*EXCERPT PROVIDED*
====

TALKING about dying is everybody’s business, says one of Prospect’s top nurses.

Conversations about death should start at school to ensure society generally is more comfortable speaking about the topic, nurse of 23 years Catherine Piggin said.

Report raises death conversation fear

Her comments followed a report by the Royal College of Physicians, which warned that doctors were not always comfortable speaking about death with terminally ill patients.

Their report, Talking About Dying, concluded healthcare professionals needed to speak to dying patients about a plan for their end-of-life care soon after they are given a terminal diagnosis. Prof Dame Jane Dacre, former president of the RCP, said: “Patients value and benefit from clear conversations about the end of life. These conversations are difficult, but we need to get better at having difficult conversations.”

'Healthcare professionals need to be more confident'

Difficult conversations are nothing new to Catherine Piggin, who has worked at the Wroughton-based Prospect Hospice for 17 years.

The experienced nurse agreed with the RCP’s findings that, for many in the health service, a terminal diagnosis could be taken as a personal failure: “I think within the healthcare profession, a lot of services’ focus is to care for patients or to make the situation better. Therefore, for some professionals when their patient isn’t going to get better it feels like a failure.

“A lot of it’s about confidence to have conversations [about end of life care]. Sometimes we get the language wrong. We use euphemisms for death and dying that make it even more uncertain.The evidence says patients welcome [conversations about palliative care]. One of the biggest fears for health professionals is that we’re going to cause the patients harm or distress.

“But if someone is living with an advanced and progressive illness, having the opportunity to talk about it, enables them to put some lines in place and feel like they have some sense of control.”

Catherine Piggin. Picture: DAVE COX

Prospect works with the hospital, GPs and care homes to offer shadowing, work placements and other training courses in having those sometimes difficult conversations about end of life care. Official documents like advance care plans, which set out the medical treatment a seriously or terminally ill patient wants to receive, are shared between carers, GPs and the hospital to make sure they get the right care.

Catherine said: “We try to encourage and give patients the opportunity to discuss their wishes for the future as early as possible.”

====

*SOURCE DATA*
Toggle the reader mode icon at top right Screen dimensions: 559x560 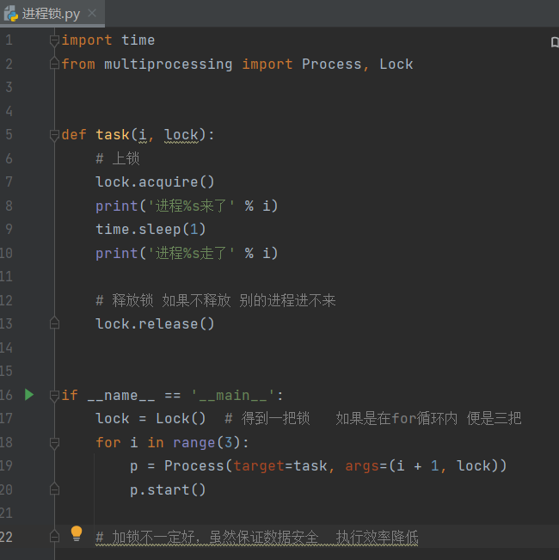click(554, 40)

====

*TASK*
Pick up the news article on talking about death and end-of-life care after its final sentence, and continue it for a few more paragraphs.

*REPLY TO THE TASK*
'Everyone's business'

Understandably, people are not always comfortable in speaking about their death. The signs they want to start that conversation could crop up at any time.

So, it is important that everyone supporting a patient, including family members, friends and carers, are able to spot the signs and feel confident in speaking about the topic, said Catherine.

“The important thing we try to promote here is that taking about death or dying is everybody’s business,” she added. “We would see it as our role to support professionals to enable them to have those conversations they need to have with people.”

Asked what would help her teams of nurses, Catherine suggested more people feeling confident in speaking about death: “The conversations and the talking about this could start in school or be part of wider society.”

Death cafés

Prospect runs regular Death Cafés, open to all and where people can mix with solicitors, funeral directors and counsellors. The idea of the cafés is to provide a space to talk about death - over tea and cake. The next Death Café is on November 20, 5.30pm-7.30pm.

End of life pilot project

The hospice is working with Great Western Hospital and Swindon NHS Clinical Commissioning Group on a project to improve end of life care. Around 1,590 are predicted to need the specialist palliative care in Swindon every year. CCG figures suggest that for a fifth of patients who die at GWH it is not known where they would preferred to have died.

The pilot will see even closer working between GPs, hospital doctors and nurses and palliative care teams at Prospect. A 24-hour team of nurses will give round the clock support. When the project was mooted earlier this year it was suggested it could result in savings of £780,000 to the NHS.